On the other hand, the results generated by the new Track Changes are definitely worth the hassle. Rather than those confusing multi-colored strikeout lines generated by successive revisions, Track Changes now creates small bubble boxes – complete with dotted lines leading to the appropriate spot in the text. The boxes indicate exactly what change has been made and when. So if you've ever had to wade through a large document that's been subjected to a substantial edit, you'll be singing Word's praises from the highest water cooler in your office after just one session with the new Track Changes!

In case some horrible editor (or writer, perish the thought) hasn't bothered to use Track Changes, the Compare Documents feature automatically scrolls two documents side by side so you can visually check for discrepancies – very cool. Another delightful upgrade is that the Protect Document option now lets you ensure that no one subsequently editing your work can ruin your formatting by adding manual tabs or anything else.

Taking a step in the right direction, Word Count now has its own mini-toolbar that can remain on while you are working on a document. Unfortunately, as soon as you continue typing, the previous count disappears, replaced by <Click Recount to view>. This makes it slightly easier to have an updated tally, rather than going to Tools and choosing Word Count, but we would have loved to see both the previous count and an ongoing tally included on the mini-toolbar.

One would think that anyone using the feature should be smart enough to know to click something called Recount if they want to recount the words. Do they really have to leave this instruction at the expense of the actual word count? Two of our reviewers thought this new functionality of Word was a great start but all agreed that we haven't quite arrived at the destination.

The Paste Options mini-icon is a hybrid benefit/annoyance. As you probably can guess, the new feature tells you about your paste options – and shows up every time you paste anything. We thought it was nice to know one's options (especially the more esoteric ones), but memories of Clippy come to mind as this feature can become more annoying with use. For example, it covered a nearby word on our screen and we couldn't seem to move it.

Speaking of Clippy, the little guy appears the first time one starts writing a letter. It was banished with a quick right click instruction set but all of us thought it should never have resurfaced from its iconic retirement.

Spelling and grammar checks are standard Word features that are amongst the most commonly applied by all owners. Recognizing that, one would expect these to be the most improved. Thus, it was surprising the spell-checker did not recognize words such as "blog", "iPod", "telescam" and "zine". It did, however, recognize "fanzine", "IMHO", "psychodrama" and "trolling", so we know it's trying. And for that, we were grateful.

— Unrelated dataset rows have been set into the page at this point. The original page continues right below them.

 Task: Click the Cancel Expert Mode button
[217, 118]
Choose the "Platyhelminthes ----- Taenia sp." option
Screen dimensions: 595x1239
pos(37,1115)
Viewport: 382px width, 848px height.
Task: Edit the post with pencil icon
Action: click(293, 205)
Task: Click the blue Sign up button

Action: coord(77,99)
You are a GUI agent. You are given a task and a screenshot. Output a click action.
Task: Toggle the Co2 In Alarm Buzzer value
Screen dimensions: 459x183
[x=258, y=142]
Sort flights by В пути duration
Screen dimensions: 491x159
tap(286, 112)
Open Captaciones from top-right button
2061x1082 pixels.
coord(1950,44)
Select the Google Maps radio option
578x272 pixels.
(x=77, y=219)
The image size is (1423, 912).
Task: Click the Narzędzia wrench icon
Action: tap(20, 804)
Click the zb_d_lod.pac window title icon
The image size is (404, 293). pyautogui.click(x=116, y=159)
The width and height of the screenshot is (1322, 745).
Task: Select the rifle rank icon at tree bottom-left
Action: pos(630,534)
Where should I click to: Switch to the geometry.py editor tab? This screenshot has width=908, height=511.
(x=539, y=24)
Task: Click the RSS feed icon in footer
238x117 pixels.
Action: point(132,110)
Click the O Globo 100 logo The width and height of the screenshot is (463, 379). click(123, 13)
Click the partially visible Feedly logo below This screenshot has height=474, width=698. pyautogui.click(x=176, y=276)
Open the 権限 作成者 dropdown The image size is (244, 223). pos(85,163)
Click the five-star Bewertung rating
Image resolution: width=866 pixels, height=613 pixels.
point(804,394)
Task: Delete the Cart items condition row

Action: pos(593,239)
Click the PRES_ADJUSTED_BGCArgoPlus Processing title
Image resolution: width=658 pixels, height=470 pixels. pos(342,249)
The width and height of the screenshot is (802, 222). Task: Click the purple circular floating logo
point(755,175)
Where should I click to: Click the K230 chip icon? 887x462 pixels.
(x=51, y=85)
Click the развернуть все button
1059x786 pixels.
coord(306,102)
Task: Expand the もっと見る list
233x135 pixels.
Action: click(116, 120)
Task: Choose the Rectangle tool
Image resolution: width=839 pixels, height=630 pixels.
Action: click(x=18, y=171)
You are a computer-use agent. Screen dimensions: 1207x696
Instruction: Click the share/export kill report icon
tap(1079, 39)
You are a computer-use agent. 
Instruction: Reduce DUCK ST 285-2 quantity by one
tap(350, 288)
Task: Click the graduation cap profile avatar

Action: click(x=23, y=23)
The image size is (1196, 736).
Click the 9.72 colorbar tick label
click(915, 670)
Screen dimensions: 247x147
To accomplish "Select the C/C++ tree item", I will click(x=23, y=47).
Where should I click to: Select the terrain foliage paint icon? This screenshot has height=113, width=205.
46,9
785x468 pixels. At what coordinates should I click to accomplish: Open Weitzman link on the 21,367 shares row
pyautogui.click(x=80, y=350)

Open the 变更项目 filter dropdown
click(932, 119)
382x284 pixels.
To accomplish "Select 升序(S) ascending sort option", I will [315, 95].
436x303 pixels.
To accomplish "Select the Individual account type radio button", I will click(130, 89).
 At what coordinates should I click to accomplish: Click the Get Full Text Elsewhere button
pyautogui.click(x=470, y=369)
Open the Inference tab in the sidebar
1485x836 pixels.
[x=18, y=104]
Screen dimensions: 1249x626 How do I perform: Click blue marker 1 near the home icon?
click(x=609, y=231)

On top of these issues, there are a few oddities. Some of the new features disappeared after a few days. For example, upon installation, the extended toolbar options would automatically extend to the full menu after placing the cursor over the Toolbar Options tab. This eliminated a single click – always a benefit! (Besides, the visual representation of each option is included to the right of the choice, making it even less necessary for today's aspiring writers to know how to read.) Curiously, this automatic extension feature stopped after a while, making it necessary for us to click the Toolbar Options tab to access all options once again. A little thing perhaps, but being writers, it's the little things that get to us.

Microsoft has done an excellent job upgrading Word in many places. If you ever think you might want to share documents with your editor, writing team or anyone else, the Shared Workspace feature is reason enough to upgrade. We found that improvements to Word's Track Changes, its increased language options and the addition of other, cool little betterments really do make writing easier for those of us who write for a living. Recommended.